• [Assignment]
Take the data that sits below and write it out again exactly.

(Stored data entries)
###

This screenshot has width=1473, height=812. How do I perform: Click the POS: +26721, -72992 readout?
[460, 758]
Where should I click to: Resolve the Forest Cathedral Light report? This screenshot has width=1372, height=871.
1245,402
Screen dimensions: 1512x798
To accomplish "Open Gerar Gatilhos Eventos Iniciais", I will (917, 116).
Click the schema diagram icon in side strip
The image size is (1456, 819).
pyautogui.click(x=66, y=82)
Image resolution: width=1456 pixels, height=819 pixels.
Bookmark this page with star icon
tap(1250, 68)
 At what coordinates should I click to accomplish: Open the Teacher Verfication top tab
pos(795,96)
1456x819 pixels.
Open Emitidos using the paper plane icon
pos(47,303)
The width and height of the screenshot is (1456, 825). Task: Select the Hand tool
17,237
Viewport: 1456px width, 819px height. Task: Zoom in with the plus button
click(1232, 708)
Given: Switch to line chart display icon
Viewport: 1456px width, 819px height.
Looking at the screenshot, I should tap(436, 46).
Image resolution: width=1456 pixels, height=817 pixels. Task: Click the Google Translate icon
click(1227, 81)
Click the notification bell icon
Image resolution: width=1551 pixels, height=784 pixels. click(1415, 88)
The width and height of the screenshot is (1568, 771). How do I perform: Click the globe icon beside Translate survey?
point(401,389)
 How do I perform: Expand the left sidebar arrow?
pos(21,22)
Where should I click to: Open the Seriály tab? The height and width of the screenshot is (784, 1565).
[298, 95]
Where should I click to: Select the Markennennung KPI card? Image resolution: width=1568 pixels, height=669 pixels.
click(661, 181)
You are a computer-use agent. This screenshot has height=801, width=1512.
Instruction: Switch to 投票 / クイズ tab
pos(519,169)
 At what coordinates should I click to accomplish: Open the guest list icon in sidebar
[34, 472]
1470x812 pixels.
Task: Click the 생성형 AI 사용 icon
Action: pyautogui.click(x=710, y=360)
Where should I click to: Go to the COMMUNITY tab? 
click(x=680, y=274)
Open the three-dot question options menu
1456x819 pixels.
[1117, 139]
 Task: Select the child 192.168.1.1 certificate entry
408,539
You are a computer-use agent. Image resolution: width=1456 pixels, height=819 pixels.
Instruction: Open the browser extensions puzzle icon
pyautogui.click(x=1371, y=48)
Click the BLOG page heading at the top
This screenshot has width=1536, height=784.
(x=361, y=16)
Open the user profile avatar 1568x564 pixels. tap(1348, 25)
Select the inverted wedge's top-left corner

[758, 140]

###

• [Response below]
This screenshot has width=1473, height=812. How do I perform: Click the POS: +26721, -72992 readout?
[460, 758]
Where should I click to: Resolve the Forest Cathedral Light report? This screenshot has width=1372, height=871.
1245,402
Screen dimensions: 1512x798
To accomplish "Open Gerar Gatilhos Eventos Iniciais", I will (917, 116).
Click the schema diagram icon in side strip
The image size is (1456, 819).
pyautogui.click(x=66, y=82)
Image resolution: width=1456 pixels, height=819 pixels.
Bookmark this page with star icon
tap(1250, 68)
 At what coordinates should I click to accomplish: Open the Teacher Verfication top tab
pos(795,96)
1456x819 pixels.
Open Emitidos using the paper plane icon
pos(47,303)
The width and height of the screenshot is (1456, 825). Task: Select the Hand tool
17,237
Viewport: 1456px width, 819px height. Task: Zoom in with the plus button
click(1232, 708)
Given: Switch to line chart display icon
Viewport: 1456px width, 819px height.
Looking at the screenshot, I should tap(436, 46).
Image resolution: width=1456 pixels, height=817 pixels. Task: Click the Google Translate icon
click(1227, 81)
Click the notification bell icon
Image resolution: width=1551 pixels, height=784 pixels. click(1415, 88)
The width and height of the screenshot is (1568, 771). How do I perform: Click the globe icon beside Translate survey?
point(401,389)
 How do I perform: Expand the left sidebar arrow?
pos(21,22)
Where should I click to: Open the Seriály tab? The height and width of the screenshot is (784, 1565).
[298, 95]
Where should I click to: Select the Markennennung KPI card? Image resolution: width=1568 pixels, height=669 pixels.
click(661, 181)
You are a computer-use agent. This screenshot has height=801, width=1512.
Instruction: Switch to 投票 / クイズ tab
pos(519,169)
 At what coordinates should I click to accomplish: Open the guest list icon in sidebar
[34, 472]
1470x812 pixels.
Task: Click the 생성형 AI 사용 icon
Action: pyautogui.click(x=710, y=360)
Where should I click to: Go to the COMMUNITY tab? 
click(x=680, y=274)
Open the three-dot question options menu
1456x819 pixels.
[1117, 139]
 Task: Select the child 192.168.1.1 certificate entry
408,539
You are a computer-use agent. Image resolution: width=1456 pixels, height=819 pixels.
Instruction: Open the browser extensions puzzle icon
pyautogui.click(x=1371, y=48)
Click the BLOG page heading at the top
This screenshot has width=1536, height=784.
(x=361, y=16)
Open the user profile avatar 1568x564 pixels. tap(1348, 25)
Select the inverted wedge's top-left corner

[758, 140]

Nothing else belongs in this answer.